Tim Rogers’ review of Dragon Quest V is, like most of Tim’s reviews, a love letter to the game itself for all the things people aren’t going to necessarily pick up on right away, like populating a world with characters who aren’t just there to be part of your quest, but who are living little lives of their own:

That brings us to the first accidental pillar of Yuji Horii’s game design: the non-player characters are the world. Far from the penguins telling us that we can press the A button to swim while we’re already swimming, the NPCs in any given Dragon Quest game are their own self-contained human beings, each painted with a single delicate brushstroke. They’re as simple as a woman standing in the middle of a town who tells your hero that her son is a guard at the castle, as intermediate as a soldier at the castle saying he’s worried about his mom back home, and as complicated as a man at one end of a bar who says the woman in the red dress at the other end of the bar looks lonely: in the case of the latter, if you talk to the woman in the red dress, she says that she’s tired of men asking her if she’s lonely. There you have it: a world made of people. When we press the Action Button, it’s not just to search drawers or pots, it’s to talk to NPCs, and realize that they are, in fact, people. That, nine times out of ten, what one NPC says doesn’t make any difference in the main quest is part of the point; that, one time out of ten, what one NPC says does make a difference in the main quest is the other part of the point.

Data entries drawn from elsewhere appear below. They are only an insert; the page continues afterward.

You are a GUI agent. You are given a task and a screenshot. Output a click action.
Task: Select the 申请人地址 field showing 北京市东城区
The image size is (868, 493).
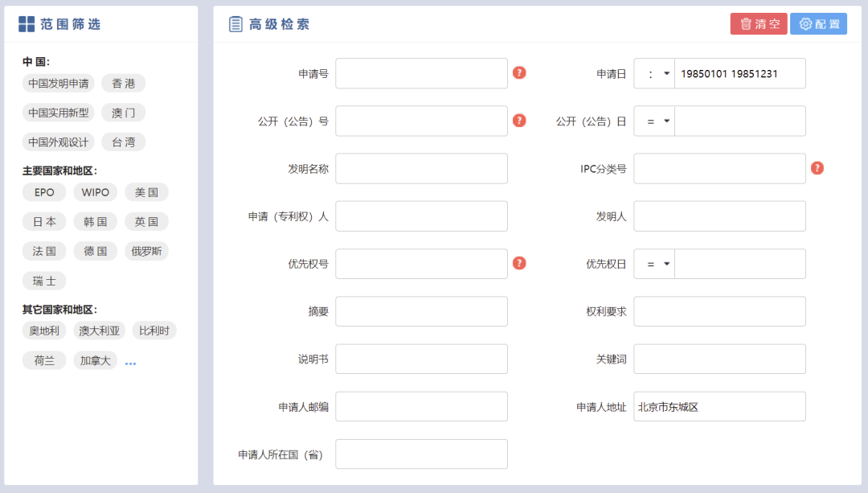pyautogui.click(x=719, y=406)
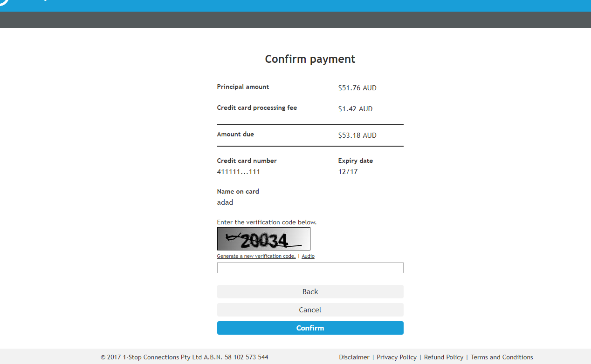This screenshot has height=364, width=591.
Task: Open the Audio captcha option
Action: point(308,256)
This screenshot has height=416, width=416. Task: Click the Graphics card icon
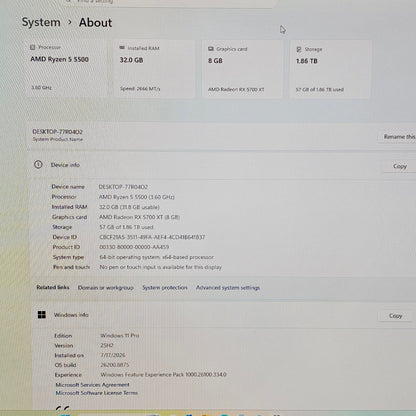tap(211, 49)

There’s also a lovely bit about using the mechanics to tell a story, and little touches to make a player’s experience with parts of a game pleasant, but you’ll have to read those on your own.

4/4

Bonus round: Notion

I’d been toying with the idea of using something like Scrivener to organize nascent and future game development work, development logs, and so on - but I’m a bit loathe to buy something sight unseen, and especially something I can’t use at work if I need to (for various reasons, I have to use Linux at work. I know, at last, it’s the year of Linux on the desktop, woohoo). However, at some point this week I got turned onto Notion and I’m giving it a shot - I encourage you to do so, as well.

The best way I could describe Notion (which comes with a range of desktop apps, mobile apps, and a website) is something like a cross between Evernote, a wiki, and Google Docs. Everything in Notion is a block, even the most top-level element (a page); blocks can be text, an image, a quote, a table, or nearly anything. There’s lots of tagging and interlinking options, hierarchical abilities through subpages (pages within pages!), and lots of templates if you’re bad at dealing with the tyranny of the blank page and need a little kickstart.

Notion can also import from a lot of other tools, and has a pretty generous free trial - 1000 blocks, for free. It’s at least worth a look if you’ve got a smattering of things to organize and something like Evernote seems like overkill, but textfiles in a folder in a cloud service is too little.